In-universe information
- Species: Human
- Occupation: Mechanic
- Affiliation: Ninth Doctor Tenth Doctor
- Family: Jackson Smith (father) Pauline/Odessa Smith (mother; status unclear) Rita-Anne Smith (grandmother; deceased) Clive Jones (father-in-law) Francine Jones (mother-in-law) Tish Jones (sister-in-law) Leo Jones (brother-in-law) Adeola Oshodi (cousin-in-law; deceased) August (son)
- Spouse: Martha Jones
- Home: Earth
- Home era: Early 21st century

= Mickey Smith =

Fictional character from Doctor Who

Mickey Smith is a fictional character in the BBC One science fiction television series Doctor Who. He is portrayed by British actor Noel Clarke and was the show's first televised black companion. The character is introduced as the ordinary, working class boyfriend of Rose Tyler (Billie Piper), a London shopgirl who becomes a travelling companion to the Ninth and Tenth incarnations of an alien Time Lord known as the Doctor. Mickey first appears in the first episode of the 2005 revival, "Rose". Initially someone who struggles in the face of danger, Mickey nevertheless acts as an Earth-based ally to the Doctor and Rose. In the second series he joins the pair as a second companion of the Doctor's, though he leaves during the 2006 series to pursue his own adventures. He returns to aid the Doctor and Rose in the series finale later that year, and then again for the 2008 finale "Journey's End," as well as fleetingly in 2010 in the Tenth Doctor send-off "The End of Time".

Extracted data:

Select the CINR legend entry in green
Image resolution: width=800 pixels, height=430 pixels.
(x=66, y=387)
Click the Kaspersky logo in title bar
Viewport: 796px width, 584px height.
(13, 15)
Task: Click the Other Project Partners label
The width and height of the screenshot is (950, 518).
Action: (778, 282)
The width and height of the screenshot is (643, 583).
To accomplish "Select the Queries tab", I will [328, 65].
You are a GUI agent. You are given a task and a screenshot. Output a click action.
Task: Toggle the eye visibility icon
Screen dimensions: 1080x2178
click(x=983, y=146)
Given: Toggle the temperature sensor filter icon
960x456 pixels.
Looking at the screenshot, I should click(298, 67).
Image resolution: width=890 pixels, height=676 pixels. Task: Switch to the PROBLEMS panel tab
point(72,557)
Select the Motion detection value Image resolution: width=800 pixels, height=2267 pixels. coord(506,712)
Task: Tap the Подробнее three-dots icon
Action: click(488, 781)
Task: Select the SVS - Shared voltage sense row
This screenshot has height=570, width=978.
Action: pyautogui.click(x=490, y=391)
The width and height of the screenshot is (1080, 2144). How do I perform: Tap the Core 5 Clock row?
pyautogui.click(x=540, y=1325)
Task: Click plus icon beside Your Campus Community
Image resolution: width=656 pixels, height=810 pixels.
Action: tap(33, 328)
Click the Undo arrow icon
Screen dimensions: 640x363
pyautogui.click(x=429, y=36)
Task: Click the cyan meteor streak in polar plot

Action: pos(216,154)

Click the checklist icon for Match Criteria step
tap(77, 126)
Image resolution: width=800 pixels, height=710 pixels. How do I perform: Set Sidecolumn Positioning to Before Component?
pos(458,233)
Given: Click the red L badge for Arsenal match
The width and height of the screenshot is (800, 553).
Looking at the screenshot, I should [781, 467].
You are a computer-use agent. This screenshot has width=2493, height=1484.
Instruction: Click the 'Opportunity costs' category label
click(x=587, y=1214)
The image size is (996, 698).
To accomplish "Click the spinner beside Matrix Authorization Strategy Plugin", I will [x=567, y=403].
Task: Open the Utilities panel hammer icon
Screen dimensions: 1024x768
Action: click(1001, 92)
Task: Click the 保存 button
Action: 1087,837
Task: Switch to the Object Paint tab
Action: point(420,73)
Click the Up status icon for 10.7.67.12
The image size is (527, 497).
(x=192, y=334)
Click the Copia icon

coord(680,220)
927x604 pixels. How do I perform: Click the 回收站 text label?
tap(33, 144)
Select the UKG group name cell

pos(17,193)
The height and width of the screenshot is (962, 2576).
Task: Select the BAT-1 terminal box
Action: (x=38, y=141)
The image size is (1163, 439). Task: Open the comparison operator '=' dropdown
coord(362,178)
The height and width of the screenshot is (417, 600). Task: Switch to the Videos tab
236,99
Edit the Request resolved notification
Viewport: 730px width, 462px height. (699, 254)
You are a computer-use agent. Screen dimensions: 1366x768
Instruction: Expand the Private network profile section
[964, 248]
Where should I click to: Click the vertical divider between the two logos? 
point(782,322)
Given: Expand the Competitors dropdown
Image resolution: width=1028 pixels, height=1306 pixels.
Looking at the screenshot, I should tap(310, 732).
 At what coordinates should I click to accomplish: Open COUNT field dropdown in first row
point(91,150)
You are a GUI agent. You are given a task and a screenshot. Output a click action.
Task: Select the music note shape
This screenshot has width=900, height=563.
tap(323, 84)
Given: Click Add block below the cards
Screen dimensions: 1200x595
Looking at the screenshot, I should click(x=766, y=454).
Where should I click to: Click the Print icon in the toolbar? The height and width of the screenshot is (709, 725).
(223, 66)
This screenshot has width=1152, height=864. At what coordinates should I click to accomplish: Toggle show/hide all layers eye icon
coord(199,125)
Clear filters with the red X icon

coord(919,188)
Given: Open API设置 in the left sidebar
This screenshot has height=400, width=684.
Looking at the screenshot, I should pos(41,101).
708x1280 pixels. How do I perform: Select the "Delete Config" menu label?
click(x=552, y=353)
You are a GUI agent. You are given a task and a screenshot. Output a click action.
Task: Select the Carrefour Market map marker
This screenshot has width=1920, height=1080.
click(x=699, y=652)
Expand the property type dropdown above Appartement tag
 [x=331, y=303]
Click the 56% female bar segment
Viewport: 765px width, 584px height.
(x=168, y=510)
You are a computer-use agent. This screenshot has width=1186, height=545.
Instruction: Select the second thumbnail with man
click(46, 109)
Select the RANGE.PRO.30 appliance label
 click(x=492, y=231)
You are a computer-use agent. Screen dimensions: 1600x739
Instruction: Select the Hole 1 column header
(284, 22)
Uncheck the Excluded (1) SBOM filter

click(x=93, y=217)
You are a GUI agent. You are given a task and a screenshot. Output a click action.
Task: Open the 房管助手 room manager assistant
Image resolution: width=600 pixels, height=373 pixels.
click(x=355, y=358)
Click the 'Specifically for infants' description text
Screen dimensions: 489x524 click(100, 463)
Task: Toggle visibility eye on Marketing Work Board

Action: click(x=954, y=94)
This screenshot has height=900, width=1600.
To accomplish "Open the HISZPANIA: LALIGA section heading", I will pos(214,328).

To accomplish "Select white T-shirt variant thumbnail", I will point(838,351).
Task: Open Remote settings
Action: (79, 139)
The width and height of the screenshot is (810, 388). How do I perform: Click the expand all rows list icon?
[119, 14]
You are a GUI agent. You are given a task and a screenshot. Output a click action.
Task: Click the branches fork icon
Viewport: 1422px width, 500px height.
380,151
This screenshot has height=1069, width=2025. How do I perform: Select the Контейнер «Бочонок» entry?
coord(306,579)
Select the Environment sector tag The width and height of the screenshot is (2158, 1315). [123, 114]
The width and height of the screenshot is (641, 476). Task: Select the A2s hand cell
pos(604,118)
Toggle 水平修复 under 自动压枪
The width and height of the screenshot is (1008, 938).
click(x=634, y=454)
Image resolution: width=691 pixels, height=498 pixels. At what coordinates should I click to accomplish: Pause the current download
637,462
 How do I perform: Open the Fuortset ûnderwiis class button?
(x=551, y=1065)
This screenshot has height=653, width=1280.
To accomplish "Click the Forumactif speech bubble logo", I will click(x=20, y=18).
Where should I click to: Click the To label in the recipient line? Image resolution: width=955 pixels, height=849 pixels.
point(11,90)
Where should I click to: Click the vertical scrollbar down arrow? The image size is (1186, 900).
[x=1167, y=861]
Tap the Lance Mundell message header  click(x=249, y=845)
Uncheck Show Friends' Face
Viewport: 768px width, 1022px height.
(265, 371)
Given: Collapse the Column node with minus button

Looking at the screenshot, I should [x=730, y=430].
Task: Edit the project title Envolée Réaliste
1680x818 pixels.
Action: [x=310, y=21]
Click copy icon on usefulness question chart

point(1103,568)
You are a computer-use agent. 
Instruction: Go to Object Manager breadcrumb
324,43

Work instruction 1:
Using only the text on Mickey Smith, decide whether each statement below agrees with it. Answer yes or no for each, and quote the deciding words from the text.
(a) Mickey Smith is played by Noel Clarke.
(b) Mickey's first appearance is in the 2008 finale "Journey's End."
(c) Mickey's occupation is given as mechanic.
Work instruction 2: Continue the text about Mickey Smith, beginning after its final sentence.

Response area 1:
(a) Yes: "He is portrayed by British actor Noel Clarke"
(b) No: "Mickey first appears in the first episode of the 2005 revival, "Rose"."
(c) Yes: "Occupation: Mechanic"

Response area 2:
Executive producer Russell T Davies created the character alongside Rose's mother Jackie (Camille Coduri) in order to provide a home context for Rose. The character's dubious personality traits were made evident; both Davies and Clarke postulated that the character "deserved to lose his girlfriend". Though Clarke felt his character was initially "a clown" he enjoyed having the chance to mature Mickey into a more heroic character in his later appearances. Television commentators generally reacted positively to this character growth. In 2007 the entertainment and media news website Digital Spy highlighted him as a "Cult Spy Icon".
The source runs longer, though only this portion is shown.